On ground of coefficients (Table 6 and Table 7), the final cutting depth control models were specified:

(1)$h_{\left(GMR80\right)}=7.7-152d_w+3.34c_a-3.48v_p+444d_w^2-0.09c_a^2+0.62v_p^2-15.56d_w{v}_p$

(2)$h_{\left(SPDG60\right)}=1.3-100.6d_w+3.43c_a-5.57v_p+304d_w^2-0.09c_a^2+0.68v_p^2-8.17d_w{v}_p$

h_(GMR80) is cutting depth achieved with GMR80 abrasive material,

h_(SPDG60) is cutting depth achieved with SPDG60 abrasive material,

d_w is water nozzle diameter [mm],

c_a is concentration of abrasive [%],

υ_p is feed rate [mm/s]

These equations are illustrated in Figure 3 (Equation (1)). The dependence of the depth of the cut on the feed is inversely proportional. Increasing the feed leads to a reduction in the depth of cut over the entire tested range. The biggest cutting depth was achieved with the largest nozzle, with the lowest feed and concentration of just over 20.5%.
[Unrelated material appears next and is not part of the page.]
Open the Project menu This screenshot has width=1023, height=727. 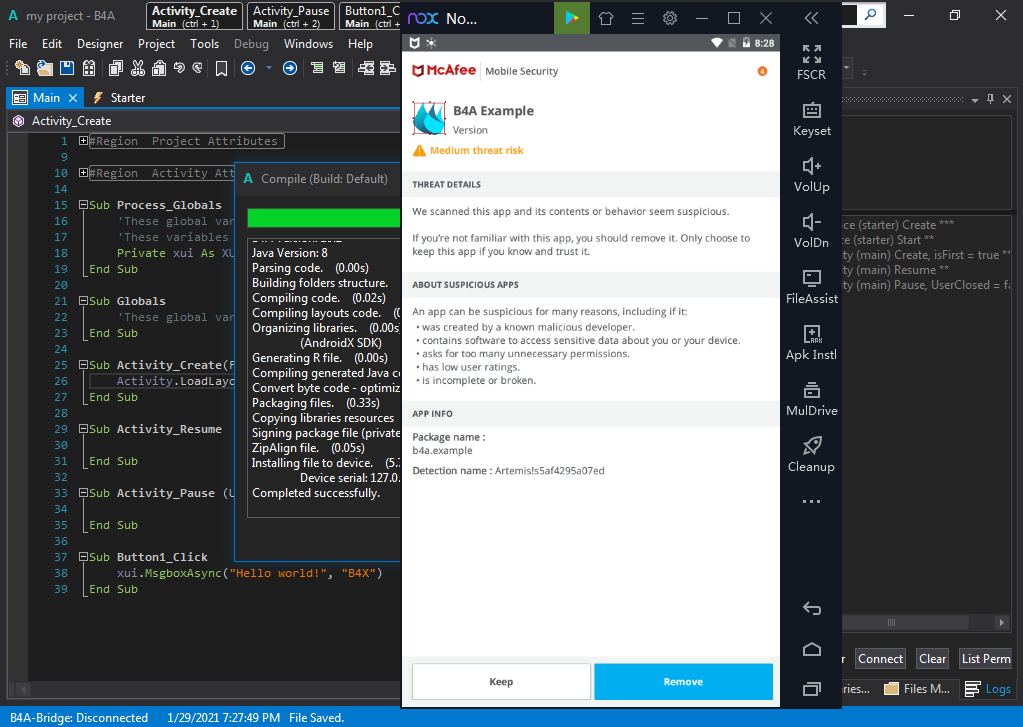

The graphs of the dependence of the cut depth on the inner diameter of the water nozzle showed that the depth of cut is directly proportional to the diameter of the nozzle and reaches the highest values for the largest nozzle diameter. The diameter of the water nozzle had a smaller influence on the achieved cutting depth than the feed. The biggest depth of cut was caused by the biggest water nozzle at the smallest feed.

The influence of abrasive concentration on the cutting depth was the smallest. The maximum cutting depth could be observed for the abrasive concentration of 20% at the lowest feed and the largest diameter of the water nozzle. Both reducing and increasing the concentration of abrasive in the stream resulted in a decrease in the cutting depth.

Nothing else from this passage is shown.